First there was radio, then television, then PCs, and now the Internet. But there’s still only 24 hours in a day. Something had to give, and a report on consumer habits says TV stands to lose the battle for the consumers’ time.
Consumers who use PCs and the Internet more heavily may spend less time watching TV, according to a report from The Yankee Group.

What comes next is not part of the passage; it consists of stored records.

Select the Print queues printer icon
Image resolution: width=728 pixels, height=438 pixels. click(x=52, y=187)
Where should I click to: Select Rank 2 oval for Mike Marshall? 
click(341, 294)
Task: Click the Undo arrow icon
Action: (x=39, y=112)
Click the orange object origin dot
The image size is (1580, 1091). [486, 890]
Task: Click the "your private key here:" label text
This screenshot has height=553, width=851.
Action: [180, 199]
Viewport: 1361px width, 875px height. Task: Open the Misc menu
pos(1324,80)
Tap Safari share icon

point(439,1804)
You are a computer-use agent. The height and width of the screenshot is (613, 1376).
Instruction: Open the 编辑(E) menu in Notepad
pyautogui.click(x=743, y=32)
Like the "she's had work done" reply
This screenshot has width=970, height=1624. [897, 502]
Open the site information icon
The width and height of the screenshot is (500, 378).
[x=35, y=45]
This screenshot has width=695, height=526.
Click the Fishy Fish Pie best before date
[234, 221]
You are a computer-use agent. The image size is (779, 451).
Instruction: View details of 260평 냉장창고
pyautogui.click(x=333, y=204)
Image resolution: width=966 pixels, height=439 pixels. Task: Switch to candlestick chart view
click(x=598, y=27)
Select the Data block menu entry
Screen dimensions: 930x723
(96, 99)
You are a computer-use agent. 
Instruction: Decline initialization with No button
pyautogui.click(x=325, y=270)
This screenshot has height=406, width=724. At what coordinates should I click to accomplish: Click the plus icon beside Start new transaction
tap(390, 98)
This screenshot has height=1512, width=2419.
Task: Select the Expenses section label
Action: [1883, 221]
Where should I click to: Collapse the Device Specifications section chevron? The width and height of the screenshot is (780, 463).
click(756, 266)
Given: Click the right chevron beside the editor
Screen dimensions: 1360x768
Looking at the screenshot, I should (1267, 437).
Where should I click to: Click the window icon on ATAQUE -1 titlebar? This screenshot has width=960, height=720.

The percentage of consumers characterized as moderate-to-heavy viewers (those watching TV six hours or more each day) declined steadily among homes using computers and the Internet with greater frequency. While 32 percent of US households overall were moderate-to-heavy viewers, the percentage fell to 27 percent among homes with PCs; to 26 percent among online subscribers; and to only 17 percent for homes that said they used their PCs everyday. Among homes reporting daily Internet usage, the percentage of moderate-to-heavy TV viewers dwindled to less than 9 percent.
“As more homes add personal computers and begin to turn to the Internet for news, information, and other content, TV broadcasters will be first to feel the effects of this competition for the viewing audience, since they rely entirely on advertising revenues rather than subscriber fees commanded by cable operators,” Penhune said.
According to the report, titled “TVs, PCs and Beyond: Convergence or Confusion?” households equipped with PCs and online subscriptions are more likely to spend money on cable TV and related services. A survey of 2,000 US homes found that subscription rates for basic cable, enhanced cable, premium channels, Pay-per-View, and Direct Broadcast Satellite (DBS) ran significantly higher among PCs and online homes than for the public overall.
“Despite the sharp downturn in home computer prices, PC owners still tend to be higher-earning households with more disposable income,” said James Penhune, program manager of The Yankee Group’s Media & Entertainment Strategies practice. “These consumers usually spend more for all types of communications products and services.”